The Echelle SPectrograph for Rocky Exoplanet and Stable Spectroscopic Observations (ESPRESSO) has made its first observations. Installed on ESO’s Very Large Telescope (VLT) in Chile, ESPRESSO will search for exoplanets by looking at the minuscule changes in the light of their host stars. The instrument represents the first time light from all four VLT telescopes can be collated, achieving the light collecting power of a 16-metre telescope.
ESPRESSO has achieved first light on ESO’s Very Large Telescope (VLT) at the Paranal Observatory in northern Chile. This new, third-generation echelle spectrograph is the successor to ESO’s hugely successful HARPS instrument at the La Silla Observatory. HARPS can attain a precision of around one metre per second in velocity measurements, whereas ESPRESSO aims to achieve a precision of just a few centimetres per second, thanks to advances in technology and its placement on a much bigger telescope.

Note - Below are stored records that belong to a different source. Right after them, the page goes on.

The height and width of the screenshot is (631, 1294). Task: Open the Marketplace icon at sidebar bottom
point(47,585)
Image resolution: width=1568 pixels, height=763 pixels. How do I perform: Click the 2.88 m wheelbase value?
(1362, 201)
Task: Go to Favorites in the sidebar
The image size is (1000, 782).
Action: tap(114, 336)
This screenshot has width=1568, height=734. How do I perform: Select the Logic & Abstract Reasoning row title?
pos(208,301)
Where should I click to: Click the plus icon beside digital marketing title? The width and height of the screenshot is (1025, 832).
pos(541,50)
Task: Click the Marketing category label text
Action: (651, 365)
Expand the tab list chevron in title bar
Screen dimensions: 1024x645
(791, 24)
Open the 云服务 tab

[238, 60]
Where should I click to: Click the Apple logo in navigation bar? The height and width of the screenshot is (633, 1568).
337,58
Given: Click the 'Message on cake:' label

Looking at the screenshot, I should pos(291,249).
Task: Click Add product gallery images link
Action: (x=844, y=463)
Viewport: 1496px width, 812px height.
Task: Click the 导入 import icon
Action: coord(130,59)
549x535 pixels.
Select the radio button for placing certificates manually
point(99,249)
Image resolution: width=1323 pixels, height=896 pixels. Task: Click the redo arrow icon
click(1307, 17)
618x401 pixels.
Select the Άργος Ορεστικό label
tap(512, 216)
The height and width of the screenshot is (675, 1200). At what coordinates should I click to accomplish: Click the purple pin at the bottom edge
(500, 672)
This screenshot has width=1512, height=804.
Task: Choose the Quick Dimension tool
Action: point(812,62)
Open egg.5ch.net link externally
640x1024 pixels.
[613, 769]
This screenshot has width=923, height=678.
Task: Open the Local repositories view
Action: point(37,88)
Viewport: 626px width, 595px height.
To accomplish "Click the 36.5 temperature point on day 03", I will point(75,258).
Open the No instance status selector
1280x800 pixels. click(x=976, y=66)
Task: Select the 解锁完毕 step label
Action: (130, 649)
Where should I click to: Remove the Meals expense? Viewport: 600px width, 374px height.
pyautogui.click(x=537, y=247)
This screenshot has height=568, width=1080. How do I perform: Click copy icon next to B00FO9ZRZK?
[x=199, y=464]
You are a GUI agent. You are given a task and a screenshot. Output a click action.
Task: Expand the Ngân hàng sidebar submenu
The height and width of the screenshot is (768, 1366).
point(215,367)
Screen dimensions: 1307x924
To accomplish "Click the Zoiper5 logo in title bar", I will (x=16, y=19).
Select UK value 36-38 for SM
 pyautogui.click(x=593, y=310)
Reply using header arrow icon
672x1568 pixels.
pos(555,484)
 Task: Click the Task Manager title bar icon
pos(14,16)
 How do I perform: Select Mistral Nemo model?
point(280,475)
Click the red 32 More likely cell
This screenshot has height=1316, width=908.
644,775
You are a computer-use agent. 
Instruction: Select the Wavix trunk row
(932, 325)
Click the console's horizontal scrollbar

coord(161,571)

Image shows spectral data from the first light of the ESPRESSO instrument. The light from a star has been dispersed into its component colours. This view has been colourised to indicate how the wavelengths change across the image, but these are not exactly the colours that would be seen visually. Close inspection shows many dark spectral lines in the stellar spectra and also the regular double spots from a calibration light source. The dark gaps are features of how the data is taken, and are not real. Credit: ESO
ESPRESSO can detect tiny changes in the spectra of stars as a planet orbits. This radial velocity method works because a planet’s gravitational pull influences its host star, causing it to 'wobble' slightly. The less massive the planet, the smaller the wobble, so for rocky and possibly life-bearing exoplanets to be detected, an instrument with very high precision is required. With this method, ESPRESSO will be able to detect some of the lightest planets ever found.
The test observations included observations of stars and known planetary systems. Comparisons with existing HARPS data showed that ESPRESSO can obtain similar quality data with dramatically less exposure time.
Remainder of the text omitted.